The task: Copy out, word for word, the lines of the listing below that begin at the line containing "Open the GSE" and end after the line containing "pyautogui.click(x=149, y=176)".

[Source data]
%%
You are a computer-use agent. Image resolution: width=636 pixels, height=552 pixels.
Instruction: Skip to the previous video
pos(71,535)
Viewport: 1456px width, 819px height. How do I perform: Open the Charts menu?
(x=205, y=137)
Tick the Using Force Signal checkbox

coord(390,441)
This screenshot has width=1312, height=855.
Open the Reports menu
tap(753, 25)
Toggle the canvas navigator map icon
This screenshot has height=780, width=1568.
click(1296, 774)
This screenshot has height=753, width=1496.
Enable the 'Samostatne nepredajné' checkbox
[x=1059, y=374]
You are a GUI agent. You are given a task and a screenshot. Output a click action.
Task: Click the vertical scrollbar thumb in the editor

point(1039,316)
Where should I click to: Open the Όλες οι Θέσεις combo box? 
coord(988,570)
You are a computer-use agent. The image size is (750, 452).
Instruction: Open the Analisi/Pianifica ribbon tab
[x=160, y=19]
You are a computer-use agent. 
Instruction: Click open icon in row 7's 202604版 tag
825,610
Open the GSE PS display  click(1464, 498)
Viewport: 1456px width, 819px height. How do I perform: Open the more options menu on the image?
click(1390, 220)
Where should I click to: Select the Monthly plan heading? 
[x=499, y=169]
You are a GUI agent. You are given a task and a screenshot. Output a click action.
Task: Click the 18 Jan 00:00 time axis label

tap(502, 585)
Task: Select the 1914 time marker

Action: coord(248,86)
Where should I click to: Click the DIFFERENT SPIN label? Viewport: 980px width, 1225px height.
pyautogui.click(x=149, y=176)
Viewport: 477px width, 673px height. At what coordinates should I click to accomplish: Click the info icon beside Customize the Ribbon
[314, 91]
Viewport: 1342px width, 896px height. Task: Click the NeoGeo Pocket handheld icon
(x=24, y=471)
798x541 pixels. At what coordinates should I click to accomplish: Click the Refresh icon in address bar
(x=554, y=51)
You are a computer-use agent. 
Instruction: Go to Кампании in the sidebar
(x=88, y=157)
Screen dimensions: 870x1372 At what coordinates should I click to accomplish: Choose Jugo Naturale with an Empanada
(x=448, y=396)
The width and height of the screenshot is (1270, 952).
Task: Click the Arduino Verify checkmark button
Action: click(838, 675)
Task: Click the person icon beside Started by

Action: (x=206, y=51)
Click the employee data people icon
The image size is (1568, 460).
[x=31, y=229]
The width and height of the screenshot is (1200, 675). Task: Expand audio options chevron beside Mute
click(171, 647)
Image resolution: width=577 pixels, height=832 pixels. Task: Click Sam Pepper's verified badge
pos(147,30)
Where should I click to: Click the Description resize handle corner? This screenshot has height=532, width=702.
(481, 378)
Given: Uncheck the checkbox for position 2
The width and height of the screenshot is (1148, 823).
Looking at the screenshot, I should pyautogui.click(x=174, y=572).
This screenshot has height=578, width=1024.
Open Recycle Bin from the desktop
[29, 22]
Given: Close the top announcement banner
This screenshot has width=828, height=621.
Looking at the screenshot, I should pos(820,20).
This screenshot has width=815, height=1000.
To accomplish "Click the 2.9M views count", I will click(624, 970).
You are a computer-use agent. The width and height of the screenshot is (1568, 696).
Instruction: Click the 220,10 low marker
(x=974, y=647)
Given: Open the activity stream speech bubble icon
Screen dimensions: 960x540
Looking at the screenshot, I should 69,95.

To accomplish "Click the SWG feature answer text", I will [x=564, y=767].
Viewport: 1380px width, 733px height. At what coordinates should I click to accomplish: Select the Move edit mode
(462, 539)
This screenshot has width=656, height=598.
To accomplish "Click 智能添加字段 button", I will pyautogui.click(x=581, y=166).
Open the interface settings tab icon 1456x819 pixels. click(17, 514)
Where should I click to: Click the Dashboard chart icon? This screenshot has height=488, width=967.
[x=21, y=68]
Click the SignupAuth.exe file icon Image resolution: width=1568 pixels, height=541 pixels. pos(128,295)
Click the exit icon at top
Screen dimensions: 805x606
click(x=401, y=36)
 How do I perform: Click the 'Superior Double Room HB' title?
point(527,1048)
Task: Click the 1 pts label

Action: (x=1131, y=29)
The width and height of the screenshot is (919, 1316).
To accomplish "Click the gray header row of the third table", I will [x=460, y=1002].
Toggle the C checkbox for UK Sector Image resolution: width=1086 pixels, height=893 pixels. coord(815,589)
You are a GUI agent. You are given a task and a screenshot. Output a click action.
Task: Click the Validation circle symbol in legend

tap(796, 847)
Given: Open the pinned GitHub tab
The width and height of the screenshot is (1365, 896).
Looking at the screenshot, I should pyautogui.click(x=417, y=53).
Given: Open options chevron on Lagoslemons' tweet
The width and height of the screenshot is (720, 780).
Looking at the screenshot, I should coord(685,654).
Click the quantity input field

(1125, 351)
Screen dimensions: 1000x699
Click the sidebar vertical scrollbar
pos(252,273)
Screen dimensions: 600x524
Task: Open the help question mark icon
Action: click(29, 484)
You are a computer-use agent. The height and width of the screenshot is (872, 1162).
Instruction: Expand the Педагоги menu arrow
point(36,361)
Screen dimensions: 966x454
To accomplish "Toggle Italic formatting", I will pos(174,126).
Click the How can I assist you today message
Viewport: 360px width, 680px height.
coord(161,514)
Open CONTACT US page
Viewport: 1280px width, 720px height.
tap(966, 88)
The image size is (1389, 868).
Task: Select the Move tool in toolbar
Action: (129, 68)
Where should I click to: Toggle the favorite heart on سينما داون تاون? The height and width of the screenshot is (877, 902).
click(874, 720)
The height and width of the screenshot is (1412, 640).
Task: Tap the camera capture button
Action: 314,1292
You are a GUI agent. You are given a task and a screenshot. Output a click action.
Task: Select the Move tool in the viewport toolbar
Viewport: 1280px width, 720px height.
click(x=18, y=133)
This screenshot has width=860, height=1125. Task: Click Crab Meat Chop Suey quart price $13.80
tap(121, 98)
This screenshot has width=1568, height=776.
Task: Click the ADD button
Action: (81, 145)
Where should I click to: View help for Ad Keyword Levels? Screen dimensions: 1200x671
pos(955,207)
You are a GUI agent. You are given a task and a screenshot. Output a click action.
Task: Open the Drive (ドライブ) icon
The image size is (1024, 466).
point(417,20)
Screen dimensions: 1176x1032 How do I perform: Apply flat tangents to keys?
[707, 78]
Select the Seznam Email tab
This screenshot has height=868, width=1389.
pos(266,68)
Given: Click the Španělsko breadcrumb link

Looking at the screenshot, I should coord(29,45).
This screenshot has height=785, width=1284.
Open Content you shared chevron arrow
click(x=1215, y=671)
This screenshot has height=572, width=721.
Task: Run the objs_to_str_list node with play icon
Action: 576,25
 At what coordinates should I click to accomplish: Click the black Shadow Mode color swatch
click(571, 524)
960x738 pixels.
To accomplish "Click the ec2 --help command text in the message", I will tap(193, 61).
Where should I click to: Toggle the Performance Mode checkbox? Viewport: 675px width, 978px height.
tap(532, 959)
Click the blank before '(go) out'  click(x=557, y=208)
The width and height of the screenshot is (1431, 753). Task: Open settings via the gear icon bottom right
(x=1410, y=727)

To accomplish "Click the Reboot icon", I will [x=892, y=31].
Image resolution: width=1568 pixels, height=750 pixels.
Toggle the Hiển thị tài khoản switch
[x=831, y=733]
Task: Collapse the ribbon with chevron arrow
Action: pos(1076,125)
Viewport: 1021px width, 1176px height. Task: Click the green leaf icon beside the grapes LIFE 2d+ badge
%%
Task answer:
Open the GSE PS display  click(1464, 498)
Viewport: 1456px width, 819px height. How do I perform: Open the more options menu on the image?
click(1390, 220)
Where should I click to: Select the Monthly plan heading? 
[x=499, y=169]
You are a GUI agent. You are given a task and a screenshot. Output a click action.
Task: Click the 18 Jan 00:00 time axis label

tap(502, 585)
Task: Select the 1914 time marker

Action: coord(248,86)
Where should I click to: Click the DIFFERENT SPIN label? Viewport: 980px width, 1225px height.
pyautogui.click(x=149, y=176)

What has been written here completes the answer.